In the end, it’s about the job. Of course it is. This is Paul Konerko.

Yet some still aren’t on board with a conscientious hard worker who thrives on team more than self, who remained loyal despite offers of more money on two separate contract negotiation periods, won the MVP in the 2005 American League Championship Series and had the sense at the pinnacle of his career (the final out of the ’05 World Series) to hide the ball and present it to chairman Jerry Reinsdorf, who cried at the thoughtfulness of the simple gift.


Most fans are appreciative that Konerko is returning, of course. At least that’s how it seems. Perhaps it’s simply the cheers for every Konerko at-bat at sparsely attended Cactus League games that overwhelm the groans of those who can’t see the point.

At least two major league managers are thrilled to see Konerko give it one last go-round. The Milwaukee Brewers' Ron Roenicke and the Los Angeles Angels' Mike Scioscia have probably known Konerko longer than anybody in the White Sox organization.

As a 19-year-old in 1995, Konerko played at Single-A San Bernardino of the California League a year after being drafted in the first round (13th overall) by the Los Angeles Dodgers. Roenicke was the San Bernardino manager that year and Scioscia was the club’s roving catching instructor. It was the final season Konerko would catch.

The stats from that season don’t exactly leap off the page. Konerko hit 19 home runs with 77 RBIs and had a .277 batting average with a .455 slugging percentage. But he showed he could put the ball in play, striking out 88 times in 519 plate appearances.

What has stuck with both current managers most was a single moment in that year’s California League championship series when Roenicke operated on a hunch and Konerko unflinchingly delivered.

“It was first and second and nobody out in the game they clinched (the title) and Ron just asked him, ‘Can you bunt?’” Scioscia said. “He said, ‘Sure,’ and he put down a perfect sacrifice bunt. I think that’s what Paul’s about. I think he’s always been a winner. He has a deep understanding of the game, a deep passion for the game.”

Konerko still has a vivid recollection of the moment too, although his isn’t as much about having that deep understanding as much as it was having a respect for authority.

“I was 19 years old,” he said. “At that point, I don’t even know how professional baseball works or anything about it. I’m just learning it. A coach asks you to bunt, a manager asks you to bunt, you bunt.
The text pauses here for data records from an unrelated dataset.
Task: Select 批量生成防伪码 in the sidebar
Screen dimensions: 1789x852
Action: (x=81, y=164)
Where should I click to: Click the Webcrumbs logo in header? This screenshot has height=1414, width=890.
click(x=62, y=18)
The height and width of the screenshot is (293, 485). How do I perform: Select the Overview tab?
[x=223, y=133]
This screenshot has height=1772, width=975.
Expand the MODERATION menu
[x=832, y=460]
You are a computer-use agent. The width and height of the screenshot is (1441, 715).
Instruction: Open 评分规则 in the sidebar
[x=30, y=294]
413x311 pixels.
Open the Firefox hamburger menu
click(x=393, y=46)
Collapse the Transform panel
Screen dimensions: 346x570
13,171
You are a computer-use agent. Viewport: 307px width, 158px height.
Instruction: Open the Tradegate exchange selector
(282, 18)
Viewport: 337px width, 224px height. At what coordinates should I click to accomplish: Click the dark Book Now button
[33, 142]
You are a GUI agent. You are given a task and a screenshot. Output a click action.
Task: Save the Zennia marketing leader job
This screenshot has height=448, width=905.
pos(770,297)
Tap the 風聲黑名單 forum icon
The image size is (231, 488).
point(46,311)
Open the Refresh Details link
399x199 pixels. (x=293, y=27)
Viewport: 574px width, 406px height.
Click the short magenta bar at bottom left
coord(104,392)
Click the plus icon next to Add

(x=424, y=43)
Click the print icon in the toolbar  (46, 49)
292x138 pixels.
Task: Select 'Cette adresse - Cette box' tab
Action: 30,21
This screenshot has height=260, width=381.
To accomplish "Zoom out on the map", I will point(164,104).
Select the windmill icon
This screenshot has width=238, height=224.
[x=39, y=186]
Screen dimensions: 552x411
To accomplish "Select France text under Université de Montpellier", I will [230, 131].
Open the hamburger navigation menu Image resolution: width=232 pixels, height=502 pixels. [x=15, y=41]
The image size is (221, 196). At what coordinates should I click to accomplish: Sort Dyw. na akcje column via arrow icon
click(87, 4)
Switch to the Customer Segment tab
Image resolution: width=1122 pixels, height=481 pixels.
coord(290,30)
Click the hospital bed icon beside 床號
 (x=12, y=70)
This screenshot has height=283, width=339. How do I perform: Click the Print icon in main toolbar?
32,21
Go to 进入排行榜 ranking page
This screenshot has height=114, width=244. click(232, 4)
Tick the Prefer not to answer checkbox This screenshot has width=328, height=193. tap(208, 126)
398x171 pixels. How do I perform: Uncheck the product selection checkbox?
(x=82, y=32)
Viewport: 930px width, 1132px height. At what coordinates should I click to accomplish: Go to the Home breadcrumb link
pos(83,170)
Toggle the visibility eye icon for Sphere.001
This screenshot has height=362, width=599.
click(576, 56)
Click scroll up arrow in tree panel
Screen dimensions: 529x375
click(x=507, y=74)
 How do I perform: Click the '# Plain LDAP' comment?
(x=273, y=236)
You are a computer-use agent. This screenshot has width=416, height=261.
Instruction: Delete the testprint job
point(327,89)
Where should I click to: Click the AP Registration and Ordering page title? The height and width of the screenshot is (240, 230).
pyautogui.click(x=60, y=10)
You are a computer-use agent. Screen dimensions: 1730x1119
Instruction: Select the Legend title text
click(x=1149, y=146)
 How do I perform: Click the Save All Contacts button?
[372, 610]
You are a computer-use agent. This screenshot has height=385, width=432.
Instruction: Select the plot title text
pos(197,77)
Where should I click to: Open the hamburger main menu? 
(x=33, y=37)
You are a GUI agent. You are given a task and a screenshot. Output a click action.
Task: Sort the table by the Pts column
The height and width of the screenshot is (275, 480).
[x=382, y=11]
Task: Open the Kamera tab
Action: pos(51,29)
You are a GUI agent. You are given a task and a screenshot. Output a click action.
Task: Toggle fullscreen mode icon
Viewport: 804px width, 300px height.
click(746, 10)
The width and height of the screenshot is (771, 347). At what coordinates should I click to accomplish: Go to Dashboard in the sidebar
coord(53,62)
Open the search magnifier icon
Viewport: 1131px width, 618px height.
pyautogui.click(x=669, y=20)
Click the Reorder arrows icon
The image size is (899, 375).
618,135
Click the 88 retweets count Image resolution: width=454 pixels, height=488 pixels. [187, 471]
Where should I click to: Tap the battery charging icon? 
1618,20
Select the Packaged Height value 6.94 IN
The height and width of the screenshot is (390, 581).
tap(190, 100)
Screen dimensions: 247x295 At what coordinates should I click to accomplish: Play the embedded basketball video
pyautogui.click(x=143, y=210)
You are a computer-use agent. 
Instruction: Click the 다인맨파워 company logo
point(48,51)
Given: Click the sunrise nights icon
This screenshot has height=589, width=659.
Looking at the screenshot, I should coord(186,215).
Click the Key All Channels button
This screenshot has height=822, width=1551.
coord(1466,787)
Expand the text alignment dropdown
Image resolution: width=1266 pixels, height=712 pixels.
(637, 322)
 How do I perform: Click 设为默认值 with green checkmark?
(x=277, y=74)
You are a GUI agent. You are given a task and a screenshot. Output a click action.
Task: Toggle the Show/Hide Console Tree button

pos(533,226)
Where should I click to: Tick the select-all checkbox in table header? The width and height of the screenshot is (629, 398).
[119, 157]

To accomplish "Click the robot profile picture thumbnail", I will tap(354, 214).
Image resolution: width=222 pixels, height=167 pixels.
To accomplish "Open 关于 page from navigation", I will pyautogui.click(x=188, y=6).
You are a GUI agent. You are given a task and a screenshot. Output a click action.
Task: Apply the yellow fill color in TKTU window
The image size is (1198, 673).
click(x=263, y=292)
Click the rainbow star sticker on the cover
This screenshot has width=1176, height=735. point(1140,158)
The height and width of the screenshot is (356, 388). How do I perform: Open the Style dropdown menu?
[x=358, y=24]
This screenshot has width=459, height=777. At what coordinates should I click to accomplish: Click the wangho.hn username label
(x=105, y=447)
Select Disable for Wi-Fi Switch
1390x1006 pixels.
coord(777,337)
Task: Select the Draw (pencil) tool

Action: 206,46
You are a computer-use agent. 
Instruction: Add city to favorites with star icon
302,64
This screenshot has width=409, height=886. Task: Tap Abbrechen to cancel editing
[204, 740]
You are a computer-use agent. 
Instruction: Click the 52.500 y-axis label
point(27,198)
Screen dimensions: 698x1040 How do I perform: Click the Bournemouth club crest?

I never thought anything about, ‘Oh geez, I hit some home runs this year, this isn’t right.’ I never thought along those lines.

“I’m not sure if I was even swinging the bat well at the time. That could have played into it. But I also know I never really bunted, either, so it was kind of a bold call. Luckily the guy threw a fastball right down the middle and it was about the easiest pitch you can bunt, and I got it down.”

Roenicke remembers Konerko’s approach well from that one season together, and the longevity of the White Sox’s captain doesn’t surprise him.

“He has a really good head,” Roenicke said. “He can help your younger players and how you should think and approach the things at the plate. And he gets how to hit. He can drive the ball out of any part of the ballpark, which helps, but he understands what a hitter needs to do to be successful at this level and how you make adjustments.”

Both men saw it firsthand in 2005 with Roenicke as the Angels’ bench coach sitting right next to Scioscia in the dugout. While the White Sox’s starting pitching got the most acclaim that series for delivering four consecutive complete games against the Angels, Konerko was the offensive star, delivering a home run in Games 3 and 4 and finishing the series with seven RBIs.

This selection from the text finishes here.